Home > Journals > WMLR > Vol. 54 (2012-2013) > Iss. 6 (2013)
William & Mary Law Review
Abstract
Whereas Congress has increasingly turned to administrative agencies to regulate complex technical areas, the patent system has remarkably remained an outlier. In the patent arena, the judiciary— not a federal agency—is perceived to be the most important expositor of substantive patent law standards. Yet, as the criticism toward the patent system has grown, so too have the challenges to this unusual power dynamic. The calls for institutional reform culminated in late 2011 with the enactment of the historic Leahy-Smith America Invents Act (AIA). Although scholars have recognized that the AIA bestows a glut of new powers upon the United States Patent and Trademark Office (PTO), this Article contends that commentators have failed to recognize the extent to which the AIA alters the fundamental power dynamic between the judiciary and the PTO. By anointing the PTO as the primary interpreter of the core patentability standards, this Article posits that the AIA rejects over two hundred years of court dominance in patent policy.

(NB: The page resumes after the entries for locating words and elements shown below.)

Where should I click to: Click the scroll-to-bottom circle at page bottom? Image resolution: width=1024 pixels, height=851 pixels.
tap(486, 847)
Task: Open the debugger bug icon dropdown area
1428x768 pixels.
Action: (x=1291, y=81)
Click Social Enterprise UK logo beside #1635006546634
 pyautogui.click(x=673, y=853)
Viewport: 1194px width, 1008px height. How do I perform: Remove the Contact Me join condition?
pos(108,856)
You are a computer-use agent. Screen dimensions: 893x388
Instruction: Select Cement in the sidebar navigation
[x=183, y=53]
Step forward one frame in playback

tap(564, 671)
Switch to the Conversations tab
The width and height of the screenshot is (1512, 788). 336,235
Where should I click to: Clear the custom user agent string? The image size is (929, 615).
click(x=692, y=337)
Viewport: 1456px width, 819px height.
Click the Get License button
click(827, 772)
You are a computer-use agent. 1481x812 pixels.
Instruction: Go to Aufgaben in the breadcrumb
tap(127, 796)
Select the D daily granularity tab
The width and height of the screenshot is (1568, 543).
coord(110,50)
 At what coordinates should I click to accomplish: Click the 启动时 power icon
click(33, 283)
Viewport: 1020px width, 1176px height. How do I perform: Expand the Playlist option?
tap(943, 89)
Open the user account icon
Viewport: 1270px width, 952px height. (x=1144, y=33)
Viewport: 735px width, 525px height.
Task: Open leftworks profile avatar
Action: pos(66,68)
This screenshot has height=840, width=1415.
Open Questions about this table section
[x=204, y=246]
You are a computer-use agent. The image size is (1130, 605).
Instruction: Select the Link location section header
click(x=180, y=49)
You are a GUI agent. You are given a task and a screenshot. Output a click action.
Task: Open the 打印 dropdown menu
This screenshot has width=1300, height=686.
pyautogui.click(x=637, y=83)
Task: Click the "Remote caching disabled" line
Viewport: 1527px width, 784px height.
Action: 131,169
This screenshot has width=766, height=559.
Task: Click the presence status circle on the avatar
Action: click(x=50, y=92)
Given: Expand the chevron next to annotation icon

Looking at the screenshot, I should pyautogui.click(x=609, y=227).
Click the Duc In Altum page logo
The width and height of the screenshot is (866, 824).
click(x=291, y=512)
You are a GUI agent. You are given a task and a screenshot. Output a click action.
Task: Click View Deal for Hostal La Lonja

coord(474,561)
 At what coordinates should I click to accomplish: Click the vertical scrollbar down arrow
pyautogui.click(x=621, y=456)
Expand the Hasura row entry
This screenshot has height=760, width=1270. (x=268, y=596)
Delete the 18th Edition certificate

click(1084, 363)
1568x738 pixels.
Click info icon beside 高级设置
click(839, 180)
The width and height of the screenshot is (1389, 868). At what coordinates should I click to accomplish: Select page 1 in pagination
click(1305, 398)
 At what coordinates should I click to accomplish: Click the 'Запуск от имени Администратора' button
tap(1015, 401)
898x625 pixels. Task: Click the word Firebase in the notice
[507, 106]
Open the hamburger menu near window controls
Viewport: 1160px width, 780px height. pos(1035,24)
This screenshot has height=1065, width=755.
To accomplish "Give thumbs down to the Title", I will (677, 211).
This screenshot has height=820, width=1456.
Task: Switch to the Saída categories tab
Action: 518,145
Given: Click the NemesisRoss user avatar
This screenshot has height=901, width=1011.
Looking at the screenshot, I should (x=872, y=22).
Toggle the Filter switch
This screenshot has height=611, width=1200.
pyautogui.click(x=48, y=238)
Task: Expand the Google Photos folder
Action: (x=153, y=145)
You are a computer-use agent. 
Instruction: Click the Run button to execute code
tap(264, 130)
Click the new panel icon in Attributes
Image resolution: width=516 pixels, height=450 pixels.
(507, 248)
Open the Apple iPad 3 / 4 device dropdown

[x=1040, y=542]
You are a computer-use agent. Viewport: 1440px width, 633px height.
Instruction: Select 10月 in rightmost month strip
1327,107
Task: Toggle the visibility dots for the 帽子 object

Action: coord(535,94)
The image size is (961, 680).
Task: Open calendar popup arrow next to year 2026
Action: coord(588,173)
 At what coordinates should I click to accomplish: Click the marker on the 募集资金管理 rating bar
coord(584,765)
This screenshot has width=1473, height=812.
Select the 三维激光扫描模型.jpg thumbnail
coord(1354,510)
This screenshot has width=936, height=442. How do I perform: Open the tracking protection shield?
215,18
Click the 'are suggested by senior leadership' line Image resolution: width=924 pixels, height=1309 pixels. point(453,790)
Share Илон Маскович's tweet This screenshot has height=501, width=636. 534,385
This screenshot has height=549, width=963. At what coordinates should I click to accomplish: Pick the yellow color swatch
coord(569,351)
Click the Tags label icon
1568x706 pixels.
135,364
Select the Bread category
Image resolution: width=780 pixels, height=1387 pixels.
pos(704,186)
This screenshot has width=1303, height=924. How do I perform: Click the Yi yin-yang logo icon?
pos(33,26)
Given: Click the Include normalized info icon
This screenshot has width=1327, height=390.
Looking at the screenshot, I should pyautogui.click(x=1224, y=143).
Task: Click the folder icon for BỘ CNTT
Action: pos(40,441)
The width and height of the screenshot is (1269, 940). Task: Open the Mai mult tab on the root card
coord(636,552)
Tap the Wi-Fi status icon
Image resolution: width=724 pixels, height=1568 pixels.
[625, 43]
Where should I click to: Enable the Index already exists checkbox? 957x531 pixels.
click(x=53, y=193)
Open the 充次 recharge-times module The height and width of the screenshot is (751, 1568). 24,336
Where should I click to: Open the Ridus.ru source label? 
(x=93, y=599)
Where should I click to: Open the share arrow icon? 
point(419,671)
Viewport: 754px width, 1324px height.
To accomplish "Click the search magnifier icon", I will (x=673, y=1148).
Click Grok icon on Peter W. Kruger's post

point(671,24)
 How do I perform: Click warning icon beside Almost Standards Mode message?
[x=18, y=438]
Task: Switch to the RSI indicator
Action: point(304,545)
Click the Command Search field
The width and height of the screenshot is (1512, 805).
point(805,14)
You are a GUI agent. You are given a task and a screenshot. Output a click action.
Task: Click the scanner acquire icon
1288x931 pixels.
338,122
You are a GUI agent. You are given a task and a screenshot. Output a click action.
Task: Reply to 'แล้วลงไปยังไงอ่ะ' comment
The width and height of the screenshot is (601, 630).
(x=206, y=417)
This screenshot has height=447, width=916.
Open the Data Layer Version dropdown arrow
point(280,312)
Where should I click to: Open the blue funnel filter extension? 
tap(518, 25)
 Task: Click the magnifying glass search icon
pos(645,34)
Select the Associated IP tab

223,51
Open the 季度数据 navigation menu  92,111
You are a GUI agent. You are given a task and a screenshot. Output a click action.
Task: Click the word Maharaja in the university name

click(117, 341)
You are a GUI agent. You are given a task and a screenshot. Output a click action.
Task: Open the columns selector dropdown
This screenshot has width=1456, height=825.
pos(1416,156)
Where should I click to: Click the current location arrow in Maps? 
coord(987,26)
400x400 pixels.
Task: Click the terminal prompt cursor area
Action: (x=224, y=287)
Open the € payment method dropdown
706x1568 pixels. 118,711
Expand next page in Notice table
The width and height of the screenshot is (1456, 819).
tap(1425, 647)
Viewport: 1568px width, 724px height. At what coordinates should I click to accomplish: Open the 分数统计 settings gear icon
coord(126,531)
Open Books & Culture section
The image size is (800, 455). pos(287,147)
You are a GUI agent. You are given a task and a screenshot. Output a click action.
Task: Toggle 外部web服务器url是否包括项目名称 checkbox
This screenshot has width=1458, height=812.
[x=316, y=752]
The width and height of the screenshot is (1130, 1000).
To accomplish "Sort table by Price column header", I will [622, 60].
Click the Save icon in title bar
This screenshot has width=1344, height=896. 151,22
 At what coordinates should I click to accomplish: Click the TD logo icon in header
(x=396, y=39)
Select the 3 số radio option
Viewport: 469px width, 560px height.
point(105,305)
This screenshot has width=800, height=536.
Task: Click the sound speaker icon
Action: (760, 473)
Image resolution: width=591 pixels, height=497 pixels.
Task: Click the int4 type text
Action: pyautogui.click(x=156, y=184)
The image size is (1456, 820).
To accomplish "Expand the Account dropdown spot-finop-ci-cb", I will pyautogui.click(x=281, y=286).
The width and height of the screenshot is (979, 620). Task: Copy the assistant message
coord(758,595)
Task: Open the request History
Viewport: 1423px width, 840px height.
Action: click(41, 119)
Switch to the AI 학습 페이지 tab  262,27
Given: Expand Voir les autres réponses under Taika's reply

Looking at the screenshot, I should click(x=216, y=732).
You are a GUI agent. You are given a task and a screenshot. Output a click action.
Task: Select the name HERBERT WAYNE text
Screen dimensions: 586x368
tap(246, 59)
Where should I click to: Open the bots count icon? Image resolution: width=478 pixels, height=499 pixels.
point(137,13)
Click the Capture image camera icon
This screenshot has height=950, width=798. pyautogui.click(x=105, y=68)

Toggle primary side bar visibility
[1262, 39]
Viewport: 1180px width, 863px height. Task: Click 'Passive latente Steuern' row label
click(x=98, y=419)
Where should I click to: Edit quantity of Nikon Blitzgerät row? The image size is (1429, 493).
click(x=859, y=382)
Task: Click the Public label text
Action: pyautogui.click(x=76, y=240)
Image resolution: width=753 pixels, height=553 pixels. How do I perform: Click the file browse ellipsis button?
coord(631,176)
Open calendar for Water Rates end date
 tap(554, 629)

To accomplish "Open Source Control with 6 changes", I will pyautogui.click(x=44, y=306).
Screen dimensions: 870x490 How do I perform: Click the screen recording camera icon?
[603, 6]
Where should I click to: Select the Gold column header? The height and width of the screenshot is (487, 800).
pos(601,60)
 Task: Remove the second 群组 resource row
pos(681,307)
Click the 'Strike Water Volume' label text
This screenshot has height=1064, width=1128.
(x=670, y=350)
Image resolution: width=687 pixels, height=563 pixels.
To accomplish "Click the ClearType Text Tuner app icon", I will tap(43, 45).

Although the patent system has traditionally suffered from a lack of serious engagement with administrative law, applying administrative law principles to the AIA has tremendous implications for the roles of patent institutions and, as this Article argues, results in a normatively desirable outcome. The AIA, by making the PTO the primary expositor of the core provisions of the Patent Act, ushers the patent system into the modern administrative era—which has long recognized the deficiencies associated with judge-driven policy. Moreover, the incorporation of administrative law principles into the patent system has substantial implications for administrative law itself. As this Article attempts to reconcile the distinctive features of patent administration with existing administrative law jurisprudence, it provides insight into a prolonged circuit split on the proper approach to determining the triggering provisions for formal adjudication, as well as when a grant of formal adjudicatory authority carries with it the ability to speak with the force of law.